What I hear from workers in these situations is that they need to know they have the ability to take time off without worrying about losing their paycheck and without worrying about whether their boss will allow them.

That is why I am on the floor today to object in the strongest terms to the misleadingly titled bill the Senator from Utah just proposed. His bill would allow employers to offer workers' comp time instead of time-and-a-half pay when workers put in overtime.

Here is why this won't work when it comes to taking paid leave. Under this bill, the so-called Working Families Flexibility Act, workers would have no guaranteed right to use the comp time they have earned even when there is an emergency. And it actually gets worse from there. Under this bill, if a worker's claim is denied, their only option to fight back is to request that their comp time be cashed out, and the employer has a whole month to comply. As of March 2021, more than half of Americans said they were living paycheck to paycheck. A month is not going to work for them.

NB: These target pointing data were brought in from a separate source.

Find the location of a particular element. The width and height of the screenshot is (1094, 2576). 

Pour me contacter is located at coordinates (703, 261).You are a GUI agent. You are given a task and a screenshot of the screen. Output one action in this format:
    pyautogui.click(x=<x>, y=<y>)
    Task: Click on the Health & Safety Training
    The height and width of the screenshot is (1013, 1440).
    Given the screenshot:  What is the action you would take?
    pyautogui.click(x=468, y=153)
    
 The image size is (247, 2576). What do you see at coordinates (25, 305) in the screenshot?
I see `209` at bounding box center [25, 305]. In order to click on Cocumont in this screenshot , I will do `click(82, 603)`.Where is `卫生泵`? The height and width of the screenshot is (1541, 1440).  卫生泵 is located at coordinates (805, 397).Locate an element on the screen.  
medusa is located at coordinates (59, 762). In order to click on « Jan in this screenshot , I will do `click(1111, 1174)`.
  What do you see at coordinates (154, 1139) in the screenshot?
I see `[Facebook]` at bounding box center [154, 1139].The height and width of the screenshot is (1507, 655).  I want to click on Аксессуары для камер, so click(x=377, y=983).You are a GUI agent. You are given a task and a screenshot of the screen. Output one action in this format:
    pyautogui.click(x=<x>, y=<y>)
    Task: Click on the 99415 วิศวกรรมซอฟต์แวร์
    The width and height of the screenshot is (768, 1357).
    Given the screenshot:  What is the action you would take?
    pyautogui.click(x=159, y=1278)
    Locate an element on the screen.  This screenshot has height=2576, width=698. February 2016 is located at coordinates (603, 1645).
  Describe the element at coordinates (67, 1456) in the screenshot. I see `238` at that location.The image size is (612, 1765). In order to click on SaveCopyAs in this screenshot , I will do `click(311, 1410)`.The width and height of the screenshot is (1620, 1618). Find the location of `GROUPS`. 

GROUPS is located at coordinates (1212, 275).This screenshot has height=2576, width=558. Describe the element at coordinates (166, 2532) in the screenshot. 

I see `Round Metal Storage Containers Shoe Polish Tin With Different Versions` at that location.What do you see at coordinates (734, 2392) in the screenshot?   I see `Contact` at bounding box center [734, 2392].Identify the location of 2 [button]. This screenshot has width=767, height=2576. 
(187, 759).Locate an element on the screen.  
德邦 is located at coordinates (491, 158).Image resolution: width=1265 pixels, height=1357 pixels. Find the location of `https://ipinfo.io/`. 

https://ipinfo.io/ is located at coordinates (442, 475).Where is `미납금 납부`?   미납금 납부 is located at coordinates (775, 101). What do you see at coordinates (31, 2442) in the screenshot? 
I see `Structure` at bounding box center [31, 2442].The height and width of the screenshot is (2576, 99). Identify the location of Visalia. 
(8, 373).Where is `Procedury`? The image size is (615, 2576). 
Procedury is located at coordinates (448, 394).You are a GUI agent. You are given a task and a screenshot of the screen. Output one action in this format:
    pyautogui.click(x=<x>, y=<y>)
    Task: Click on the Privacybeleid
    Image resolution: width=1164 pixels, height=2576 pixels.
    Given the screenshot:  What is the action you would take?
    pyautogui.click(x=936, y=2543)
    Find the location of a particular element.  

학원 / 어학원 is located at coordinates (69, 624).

Anyone who is serious about making sure workers can support themselves and care for themselves and their families should reject this bill and work with my colleagues and me to pass Senator Gillibrand's FAMILY Act and the Healthy Families Act Congresswoman DeLauro and I introduced. Our legislation would actually truly give workers flexibility and the weight off their shoulders as they navigate the kinds of tough times we all encounter in our lives.

Look, when this pandemic struck, we saw how costly not having paid leave has been for our workers, for our families, for our businesses, and for our country. Millions of workers were forced to choose between the well-being of themselves and their coworkers and their families or their paycheck. Millions were infected, and millions more--especially women and workers of color--were forced out of their jobs in large part due to lacking paid leave or quality, affordable childcare options.

This pandemic has really made it more clear than ever: It is far past time we made paid leave a right for all, not just a privilege for some.

Now is not the time for more false choices and stress for our workers. It is a time to get real solutions over the finish line, so I object.

The PRESIDING OFFICER. Objection is heard.

Mr. LEE. Mr. President.

The PRESIDING OFFICER. The Senator from Utah.

Mr. LEE. Mr. President, it is unfortunate that the Senate won't choose to make available to private sector workers options that are already available to government employees.

Just to reiterate here, under this legislation, employers are not required to offer it; employees are not required to take it. This just eliminates the vestigial remains of labor laws passed decades ago that denied workers and employers this option. They keep that open for government workers. That is discriminatory. It is unfair, and it ought to end.